Ukraine’s strikes on Russian oil export infrastructure are intended to starve Moscow of the budget revenues that fund its war machine. The logic is straightforward: disrupt exports, reduce revenues, constrain the war effort. Kyiv has been explicit about this: Ukrainian officials consistently frame attacks on oil terminals as direct hits on Russia’s war chest, treating every barrel that cannot be shipped as a rouble that cannot be spent on missiles or mobilisation.
Reuters puts the scale of that disruption in stark terms – at least 40 per cent of Russia’s crude export capacity, roughly 2 million barrels per day, is currently offline. This is the result of Ukrainian drone attacks combined with the Druzhba pipeline pumping oil from Russia to Hungary being offline and crackdowns on the shadow fleet of oil tankers lurking in European waters.
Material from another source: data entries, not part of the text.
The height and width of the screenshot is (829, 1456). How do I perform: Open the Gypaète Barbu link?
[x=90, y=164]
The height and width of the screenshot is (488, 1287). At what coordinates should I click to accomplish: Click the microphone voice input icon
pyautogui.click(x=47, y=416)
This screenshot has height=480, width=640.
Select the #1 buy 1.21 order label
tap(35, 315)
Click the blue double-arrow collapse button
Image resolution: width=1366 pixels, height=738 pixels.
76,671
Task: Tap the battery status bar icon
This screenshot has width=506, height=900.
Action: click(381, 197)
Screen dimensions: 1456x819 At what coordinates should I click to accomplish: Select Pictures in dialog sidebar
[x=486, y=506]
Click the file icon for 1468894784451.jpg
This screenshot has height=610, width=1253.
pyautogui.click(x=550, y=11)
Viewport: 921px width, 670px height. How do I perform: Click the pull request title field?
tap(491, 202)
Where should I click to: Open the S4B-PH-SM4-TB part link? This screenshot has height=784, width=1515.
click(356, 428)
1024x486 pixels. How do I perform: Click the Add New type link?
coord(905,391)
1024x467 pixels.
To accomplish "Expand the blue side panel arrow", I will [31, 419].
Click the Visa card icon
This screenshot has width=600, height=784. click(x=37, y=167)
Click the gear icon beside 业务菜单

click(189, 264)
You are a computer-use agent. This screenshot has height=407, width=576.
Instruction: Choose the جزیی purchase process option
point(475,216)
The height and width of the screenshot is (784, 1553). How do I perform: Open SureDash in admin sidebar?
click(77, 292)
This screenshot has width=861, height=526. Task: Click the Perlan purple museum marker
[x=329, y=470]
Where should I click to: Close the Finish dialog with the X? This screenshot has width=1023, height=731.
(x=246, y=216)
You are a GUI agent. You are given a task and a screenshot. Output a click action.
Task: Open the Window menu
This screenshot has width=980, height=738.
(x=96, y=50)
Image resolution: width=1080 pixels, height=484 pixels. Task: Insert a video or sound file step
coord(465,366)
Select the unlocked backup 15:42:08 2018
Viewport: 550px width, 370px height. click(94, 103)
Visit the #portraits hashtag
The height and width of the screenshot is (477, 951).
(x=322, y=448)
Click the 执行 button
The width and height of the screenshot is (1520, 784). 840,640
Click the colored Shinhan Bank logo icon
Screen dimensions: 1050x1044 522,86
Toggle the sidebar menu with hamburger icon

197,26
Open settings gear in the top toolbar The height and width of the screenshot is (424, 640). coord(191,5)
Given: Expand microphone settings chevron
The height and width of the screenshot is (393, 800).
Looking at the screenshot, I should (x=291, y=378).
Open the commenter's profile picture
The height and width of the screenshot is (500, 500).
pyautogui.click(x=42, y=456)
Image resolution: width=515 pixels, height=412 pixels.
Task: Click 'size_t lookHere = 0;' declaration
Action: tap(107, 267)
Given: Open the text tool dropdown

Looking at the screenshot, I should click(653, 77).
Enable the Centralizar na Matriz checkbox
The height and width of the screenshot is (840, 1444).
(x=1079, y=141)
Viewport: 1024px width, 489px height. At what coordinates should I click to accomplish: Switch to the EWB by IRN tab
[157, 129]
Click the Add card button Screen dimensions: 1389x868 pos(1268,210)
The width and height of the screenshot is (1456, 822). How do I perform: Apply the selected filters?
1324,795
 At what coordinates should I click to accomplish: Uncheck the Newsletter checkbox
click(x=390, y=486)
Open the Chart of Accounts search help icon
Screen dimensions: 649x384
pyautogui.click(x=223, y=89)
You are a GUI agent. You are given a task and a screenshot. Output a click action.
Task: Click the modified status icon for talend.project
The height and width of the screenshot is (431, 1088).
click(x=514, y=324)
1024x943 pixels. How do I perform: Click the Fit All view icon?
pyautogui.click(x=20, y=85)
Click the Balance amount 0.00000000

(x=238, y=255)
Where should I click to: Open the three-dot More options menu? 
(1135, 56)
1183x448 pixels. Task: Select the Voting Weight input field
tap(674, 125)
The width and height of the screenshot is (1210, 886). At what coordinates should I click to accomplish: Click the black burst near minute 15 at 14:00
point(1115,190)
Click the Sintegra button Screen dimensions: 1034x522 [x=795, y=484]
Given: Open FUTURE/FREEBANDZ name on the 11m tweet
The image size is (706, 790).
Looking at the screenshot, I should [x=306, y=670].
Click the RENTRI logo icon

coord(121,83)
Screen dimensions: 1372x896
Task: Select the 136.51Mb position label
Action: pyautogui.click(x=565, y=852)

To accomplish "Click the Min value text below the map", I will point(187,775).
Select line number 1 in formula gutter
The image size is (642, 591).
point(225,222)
Oil is now above $100 (£75) per barrel
The strikes have been precise and damaging. On the night of 22 March, Ukrainian drones hit Primorsk, Russia’s largest Baltic oil terminal, igniting a fuel depot and forcing evacuations. Two nights later, Ust-Luga – which handles around 700,000 barrels per day – was struck in what Ukraine’s security service described as the largest overnight drone operation of the year, setting its tank farm ablaze. All three of Russia’s major western export ports have now been hit within days of each other.
And yet there is a deep flaw in the strategy, one that the current global supply environment makes unavoidable – and that Kyiv’s planners may not have fully reckoned with.
Russia completed its oil tax overhaul in January 2024, eliminating export duties entirely. Federal oil revenues now flow almost exclusively through the mineral extraction tax, or MET, calculated on price multiplied by volume extracted – not exported. The Russian state gets paid when oil comes out of the ground, not when it leaves the country. Last year, that generated roughly $108 billion (£81 billion) for the federal budget – an average of around $9 billion (£6.7 billion) per month – at a Urals crude oil price averaging between $62 (£47) and $65 (£49) per barrel. This counted as a bad year; revenues fell 24 per cent compared to 2024 as prices softened and sanctions bit.
Urals crude is no longer trading at $65. While the Strait of Hormuz has been severely disrupted and the Gulf’s supply of oil sharply curtailed by Donald Trump’s war with Iran, Russian export routes through the Baltic and the Eastern Siberia-Pacific Ocean pipeline to China remain entirely unaffected. As such, buyers desperate for deliverable barrels are bidding away the traditional Urals discount. Oil is now above $100 (£75) per barrel, meaning the month-to-date average for March, on which the oil tax is calculated, is likely to be in the rage of $85 (£64) to $90 (£68) per barrel – close to 50 per cent above February’s $56.50 (£42) average.
Every $10 (£7.50) rise in the Urals crude price adds roughly $1.5 billion (£1.12 billion) to Russia’s monthly MET revenues at current extraction rates. The rise in the average price is expected to bring in an additional $4.5 billion (£3.4 billion) for the Russian federal budget in March alone – even assuming a reduction in export volumes. Should the price of oil remain elevated for four months, as many energy analysts now see as the baseline scenario, it would bring in the equivalent of 0.8 per cent of Russia’s GDP in additional revenues to the budget.
No longer feeling a shortage in oil revenues, but in fact anticipating a surplus above the Kremlin’s budget, Moscow has already paused planned changes to its fiscal rules defining how much of the money stashed in the government’s rainy-day fund should be spent. There is a chance they may also reconsider spending cuts.
Ukraine is, in effect, further intensifying a global oil supply shock that disproportionately benefits the budget it is trying to deplete. True, if the disruption happens to be short, a possible spike will be smoothed by averaging the price of oil across the whole month. However, even if marginal, the oil price used for taxation purposes would be higher. The burden is being shouldered by consumers worldwide paying record fuel prices and by Russian oil companies squeezed between high extraction taxes and constrained export earnings – but not by the Kremlin. The strategy made sense when oil cost $65 a barrell. At $110, the arithmetic runs the other way.